PROBLEM STATEMENT:
The reply is to be the lines from the one with "The image size is (720, 522)." through the last line of the records below, each retyped exactly, with pictures left out.

Dataset entries:
---
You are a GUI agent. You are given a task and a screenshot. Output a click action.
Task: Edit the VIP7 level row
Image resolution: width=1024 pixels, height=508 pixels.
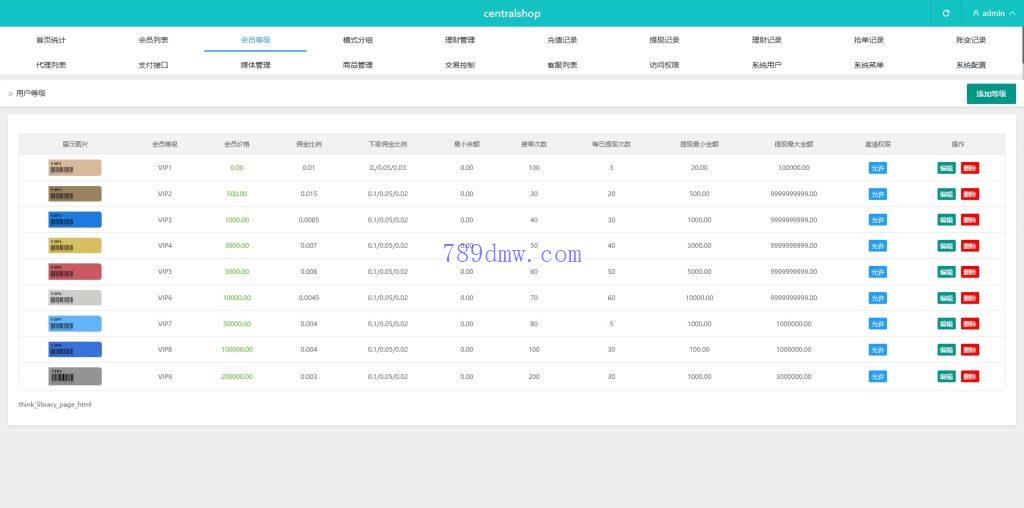946,324
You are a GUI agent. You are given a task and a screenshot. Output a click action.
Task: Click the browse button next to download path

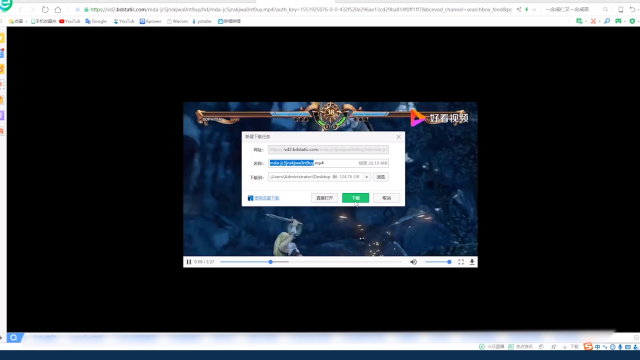tap(381, 177)
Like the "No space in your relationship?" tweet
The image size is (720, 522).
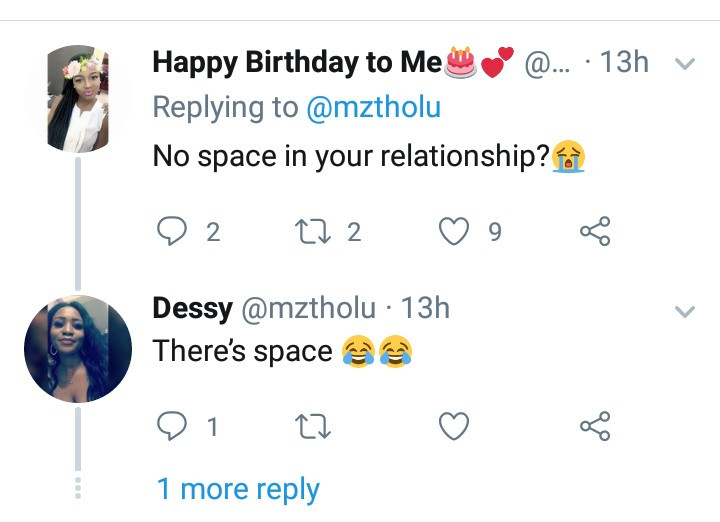[455, 232]
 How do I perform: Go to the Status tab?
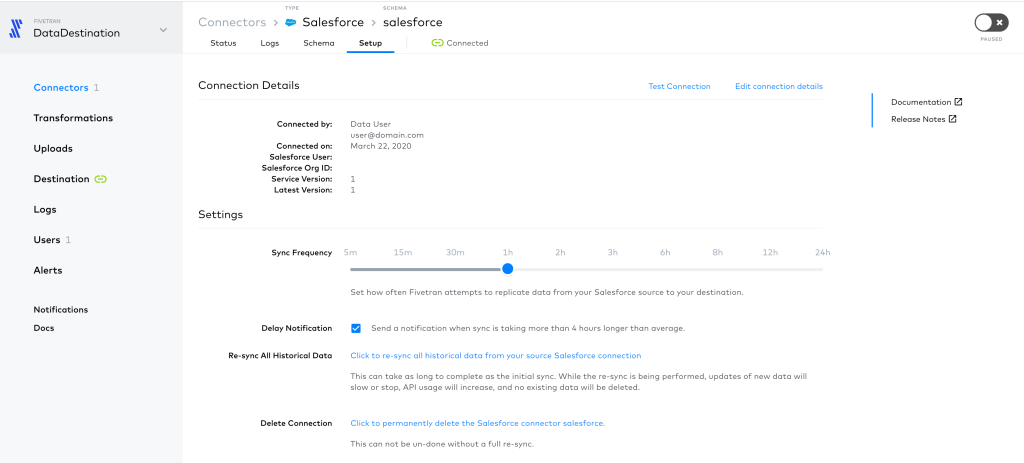[223, 43]
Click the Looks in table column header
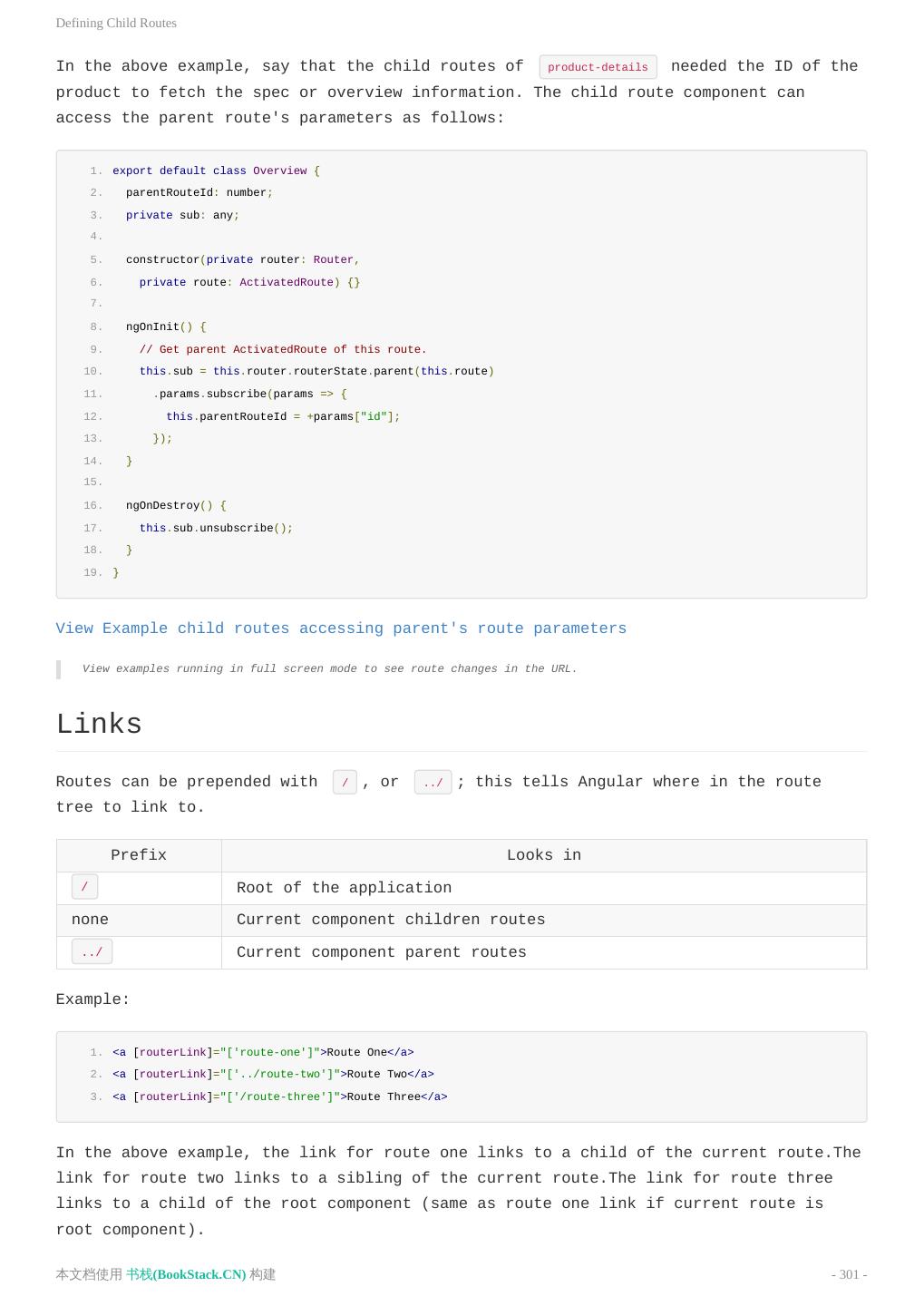 [x=543, y=855]
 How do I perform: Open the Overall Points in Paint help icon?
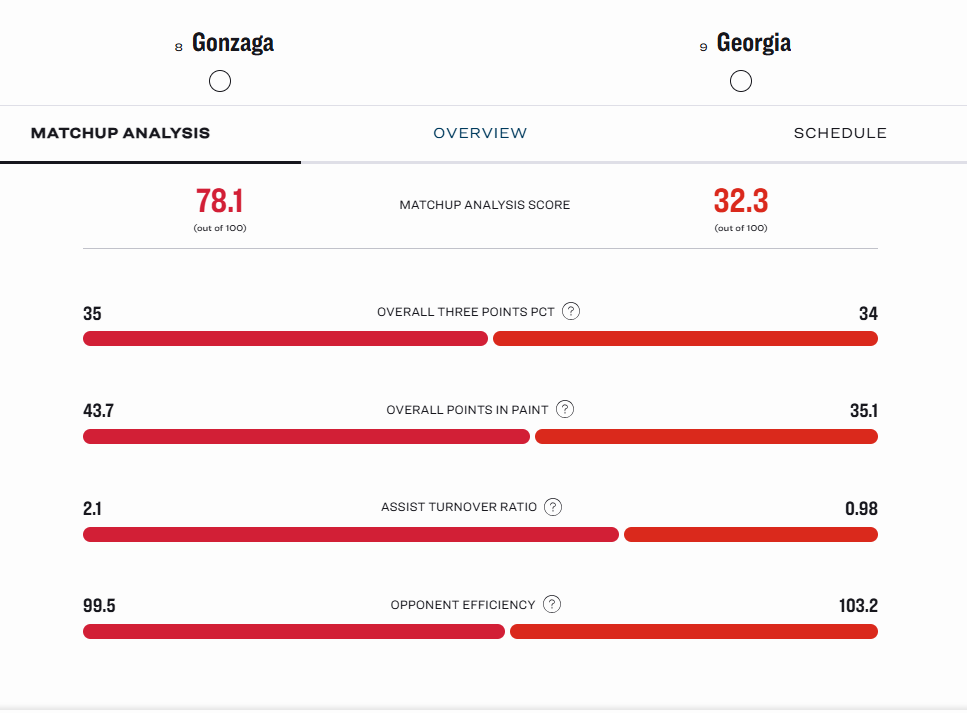564,409
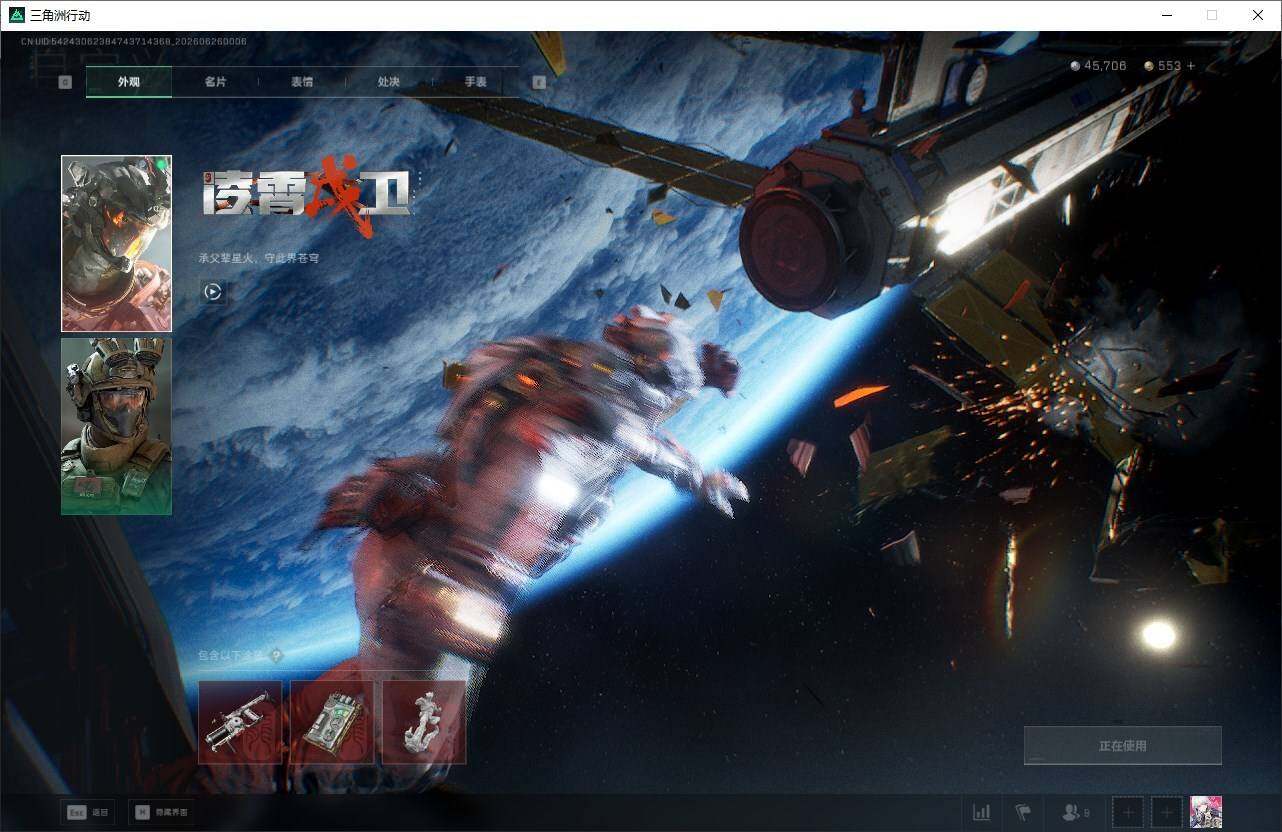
---
ANSWER TO THE EXERCISE:
The image size is (720, 522).
[455, 232]
 How do I perform: Go to the Status tab?
[223, 43]
Click the Looks in table column header
 [x=543, y=855]
 How do I perform: Open the Overall Points in Paint help icon?
564,409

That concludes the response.